Sport · Technology

Still adjusting to the modern world

In many day-to-day ways my instincts are to do things the way we used to, either in the “pre-digital age” (and I appreciate that typing that phrase makes me sound like a dinosaur), or in ways that have been superseded by newer technologies.

I spent decades using landlines before acquiring a mobile phone, so my idea of making a call instinctively involves sitting down and staying in one place rather than moving around. Cordless phone technology (which we acquired in the 1990s) still feels like a very recent development.

If I want to hear a specific song my thoughts instinctively turn to where it’s stored. Where is that album (or single or cassette or CD)? Do I have it on MP3? Or did I record it on Mini Disc? I still have to remind myself that it’s almost certainly available on my phone or laptop: it’s on YouTube or Spotify or Amazon Prime Music. It’s there.
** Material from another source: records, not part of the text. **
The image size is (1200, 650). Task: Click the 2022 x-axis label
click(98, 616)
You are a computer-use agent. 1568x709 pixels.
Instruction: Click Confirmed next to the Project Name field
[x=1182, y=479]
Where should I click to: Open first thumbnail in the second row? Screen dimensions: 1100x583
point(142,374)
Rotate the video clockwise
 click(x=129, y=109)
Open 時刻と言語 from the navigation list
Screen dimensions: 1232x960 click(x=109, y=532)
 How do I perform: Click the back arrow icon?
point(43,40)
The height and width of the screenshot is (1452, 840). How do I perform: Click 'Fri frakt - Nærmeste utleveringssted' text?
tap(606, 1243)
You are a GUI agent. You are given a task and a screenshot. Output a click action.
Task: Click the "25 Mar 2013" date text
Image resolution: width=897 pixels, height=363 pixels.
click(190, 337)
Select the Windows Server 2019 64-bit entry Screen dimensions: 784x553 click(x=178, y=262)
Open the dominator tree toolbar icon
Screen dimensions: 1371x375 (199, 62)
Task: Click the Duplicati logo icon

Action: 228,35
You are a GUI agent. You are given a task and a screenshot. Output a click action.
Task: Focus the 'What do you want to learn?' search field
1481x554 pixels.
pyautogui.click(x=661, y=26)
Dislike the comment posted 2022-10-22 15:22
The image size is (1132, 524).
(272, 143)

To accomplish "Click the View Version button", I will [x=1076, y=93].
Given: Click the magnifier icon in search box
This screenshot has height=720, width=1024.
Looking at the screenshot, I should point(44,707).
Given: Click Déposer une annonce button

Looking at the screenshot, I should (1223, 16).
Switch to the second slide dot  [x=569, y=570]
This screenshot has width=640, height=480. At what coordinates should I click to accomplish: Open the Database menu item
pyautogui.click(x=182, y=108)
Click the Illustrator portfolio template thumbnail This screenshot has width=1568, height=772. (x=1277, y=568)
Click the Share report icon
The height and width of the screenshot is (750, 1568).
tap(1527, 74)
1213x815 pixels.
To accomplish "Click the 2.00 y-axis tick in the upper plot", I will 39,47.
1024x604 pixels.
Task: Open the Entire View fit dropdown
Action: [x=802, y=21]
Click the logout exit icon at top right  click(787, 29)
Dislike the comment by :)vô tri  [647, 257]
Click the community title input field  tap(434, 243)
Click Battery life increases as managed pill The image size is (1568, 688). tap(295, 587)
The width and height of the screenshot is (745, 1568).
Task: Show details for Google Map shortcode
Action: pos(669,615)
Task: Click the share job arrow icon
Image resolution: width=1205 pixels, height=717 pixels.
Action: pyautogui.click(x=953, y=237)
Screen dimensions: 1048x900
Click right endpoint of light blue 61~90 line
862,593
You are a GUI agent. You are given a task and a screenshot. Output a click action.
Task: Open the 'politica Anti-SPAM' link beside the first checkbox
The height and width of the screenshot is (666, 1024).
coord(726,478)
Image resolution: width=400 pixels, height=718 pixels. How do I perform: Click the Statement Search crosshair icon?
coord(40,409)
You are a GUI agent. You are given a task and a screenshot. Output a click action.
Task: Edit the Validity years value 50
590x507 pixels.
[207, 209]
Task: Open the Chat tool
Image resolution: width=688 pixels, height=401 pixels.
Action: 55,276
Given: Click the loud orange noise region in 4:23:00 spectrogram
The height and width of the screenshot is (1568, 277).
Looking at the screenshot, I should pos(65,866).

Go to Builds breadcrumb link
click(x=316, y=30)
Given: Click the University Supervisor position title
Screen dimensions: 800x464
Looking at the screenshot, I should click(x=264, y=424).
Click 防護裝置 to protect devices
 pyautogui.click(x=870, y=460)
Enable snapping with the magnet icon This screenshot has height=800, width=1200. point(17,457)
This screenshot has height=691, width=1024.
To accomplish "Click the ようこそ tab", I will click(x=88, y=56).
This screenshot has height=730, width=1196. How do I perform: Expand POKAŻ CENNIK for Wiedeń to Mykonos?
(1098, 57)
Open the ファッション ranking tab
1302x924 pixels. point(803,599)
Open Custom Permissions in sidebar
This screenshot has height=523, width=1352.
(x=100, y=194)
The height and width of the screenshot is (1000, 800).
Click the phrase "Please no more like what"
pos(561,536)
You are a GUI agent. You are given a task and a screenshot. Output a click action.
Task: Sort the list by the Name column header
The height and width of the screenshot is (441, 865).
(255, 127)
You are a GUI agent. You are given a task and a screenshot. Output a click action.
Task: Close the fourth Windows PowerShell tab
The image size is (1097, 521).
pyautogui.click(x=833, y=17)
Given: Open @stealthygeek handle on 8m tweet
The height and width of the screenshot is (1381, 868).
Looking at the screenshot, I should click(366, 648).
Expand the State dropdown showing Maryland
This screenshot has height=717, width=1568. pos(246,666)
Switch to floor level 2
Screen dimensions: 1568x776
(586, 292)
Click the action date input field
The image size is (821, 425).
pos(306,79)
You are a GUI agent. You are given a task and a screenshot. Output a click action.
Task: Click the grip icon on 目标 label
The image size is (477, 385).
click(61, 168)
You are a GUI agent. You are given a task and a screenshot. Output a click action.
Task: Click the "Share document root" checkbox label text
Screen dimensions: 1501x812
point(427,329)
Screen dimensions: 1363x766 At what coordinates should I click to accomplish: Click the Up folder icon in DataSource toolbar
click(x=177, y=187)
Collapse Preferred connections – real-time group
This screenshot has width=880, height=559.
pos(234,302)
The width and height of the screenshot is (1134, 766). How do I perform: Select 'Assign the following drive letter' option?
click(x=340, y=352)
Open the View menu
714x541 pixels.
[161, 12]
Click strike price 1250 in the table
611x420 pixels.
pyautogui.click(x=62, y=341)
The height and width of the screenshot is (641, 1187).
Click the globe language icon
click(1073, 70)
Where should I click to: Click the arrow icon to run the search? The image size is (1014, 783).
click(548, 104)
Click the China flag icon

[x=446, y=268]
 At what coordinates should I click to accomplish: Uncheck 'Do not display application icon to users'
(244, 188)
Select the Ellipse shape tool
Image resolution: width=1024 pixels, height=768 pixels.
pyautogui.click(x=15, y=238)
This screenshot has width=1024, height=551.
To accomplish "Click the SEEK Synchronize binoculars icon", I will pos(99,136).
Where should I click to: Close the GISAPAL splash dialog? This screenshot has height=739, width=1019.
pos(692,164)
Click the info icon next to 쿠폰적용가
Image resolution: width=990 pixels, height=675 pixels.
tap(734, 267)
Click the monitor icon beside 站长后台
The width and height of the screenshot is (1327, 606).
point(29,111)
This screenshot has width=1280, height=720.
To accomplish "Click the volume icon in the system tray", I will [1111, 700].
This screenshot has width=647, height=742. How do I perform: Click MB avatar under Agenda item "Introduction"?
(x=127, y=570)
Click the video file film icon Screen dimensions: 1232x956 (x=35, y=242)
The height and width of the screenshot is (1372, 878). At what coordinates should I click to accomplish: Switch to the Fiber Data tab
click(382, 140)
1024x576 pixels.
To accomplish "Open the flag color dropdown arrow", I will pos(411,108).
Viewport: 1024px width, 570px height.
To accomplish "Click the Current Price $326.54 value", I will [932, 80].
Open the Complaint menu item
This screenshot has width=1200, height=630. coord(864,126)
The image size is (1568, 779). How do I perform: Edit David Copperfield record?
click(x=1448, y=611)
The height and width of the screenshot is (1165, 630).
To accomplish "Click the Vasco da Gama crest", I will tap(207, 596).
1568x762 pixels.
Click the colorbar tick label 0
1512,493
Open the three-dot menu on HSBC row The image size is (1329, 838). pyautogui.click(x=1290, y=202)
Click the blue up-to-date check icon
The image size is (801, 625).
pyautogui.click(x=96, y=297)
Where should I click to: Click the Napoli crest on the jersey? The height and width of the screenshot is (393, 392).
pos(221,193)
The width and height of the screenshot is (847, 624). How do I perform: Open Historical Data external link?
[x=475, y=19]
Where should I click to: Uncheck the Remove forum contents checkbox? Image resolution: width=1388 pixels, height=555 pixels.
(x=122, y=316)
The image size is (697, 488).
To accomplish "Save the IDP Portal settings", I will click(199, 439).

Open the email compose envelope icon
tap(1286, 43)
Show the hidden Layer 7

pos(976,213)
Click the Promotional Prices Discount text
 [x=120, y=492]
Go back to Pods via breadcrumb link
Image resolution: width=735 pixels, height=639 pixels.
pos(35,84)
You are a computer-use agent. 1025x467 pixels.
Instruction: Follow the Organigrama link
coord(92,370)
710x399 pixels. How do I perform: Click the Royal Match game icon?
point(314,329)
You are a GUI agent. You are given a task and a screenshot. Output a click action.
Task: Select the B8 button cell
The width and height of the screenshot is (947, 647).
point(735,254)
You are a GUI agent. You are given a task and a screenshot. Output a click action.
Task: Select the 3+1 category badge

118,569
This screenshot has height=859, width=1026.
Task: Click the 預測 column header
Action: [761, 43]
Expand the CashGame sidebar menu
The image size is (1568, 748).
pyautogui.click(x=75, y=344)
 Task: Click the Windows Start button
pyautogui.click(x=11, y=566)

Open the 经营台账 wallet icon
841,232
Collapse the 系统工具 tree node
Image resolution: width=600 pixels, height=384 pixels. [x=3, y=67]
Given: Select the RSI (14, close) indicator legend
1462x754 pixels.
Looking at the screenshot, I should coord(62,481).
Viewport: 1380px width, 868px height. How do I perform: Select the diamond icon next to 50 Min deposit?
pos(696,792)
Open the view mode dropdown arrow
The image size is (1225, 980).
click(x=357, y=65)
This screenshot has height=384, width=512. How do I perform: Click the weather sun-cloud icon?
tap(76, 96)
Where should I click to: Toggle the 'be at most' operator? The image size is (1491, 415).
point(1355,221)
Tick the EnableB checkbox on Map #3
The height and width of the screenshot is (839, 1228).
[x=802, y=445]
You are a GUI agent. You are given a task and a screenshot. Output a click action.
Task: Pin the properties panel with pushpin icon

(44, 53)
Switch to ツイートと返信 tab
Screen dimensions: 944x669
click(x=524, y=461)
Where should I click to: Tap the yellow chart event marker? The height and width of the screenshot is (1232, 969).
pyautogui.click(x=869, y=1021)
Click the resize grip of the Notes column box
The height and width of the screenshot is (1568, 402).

On our holiday in Devon earlier this month technology saved me an afternoon trawling round Torquay or other nearby towns in search of live sport. Kilkenny were playing Waterford in the Senior Hurling Championship semi-final and Leeds were playing QPR in the Championship. If we were back in London I’d have walked to a local pub to watch both matches. I searched for “Irish pubs +Torquay” and asked around at a few nearby places before realizing that there was an easier way to guarantee seeing my teams. Technology, and a recent change in broadcasting rights, meant that I could watch both games hundreds of miles from West London, legally, without leaving our holiday home. We had a good Wi-Fi connection (but almost no mobile phone signal) and our Windows 10 laptop (the most powerful of our available computers – my Mac Book Pro was still at the repair shop). Since 2014 Sky Sports have been screening most of the big Gaelic games, so for £10.99 I could subscribe to NOW TV for a week, watch Leeds lose to QPR and then see Kilkenny snatch a draw against Waterford.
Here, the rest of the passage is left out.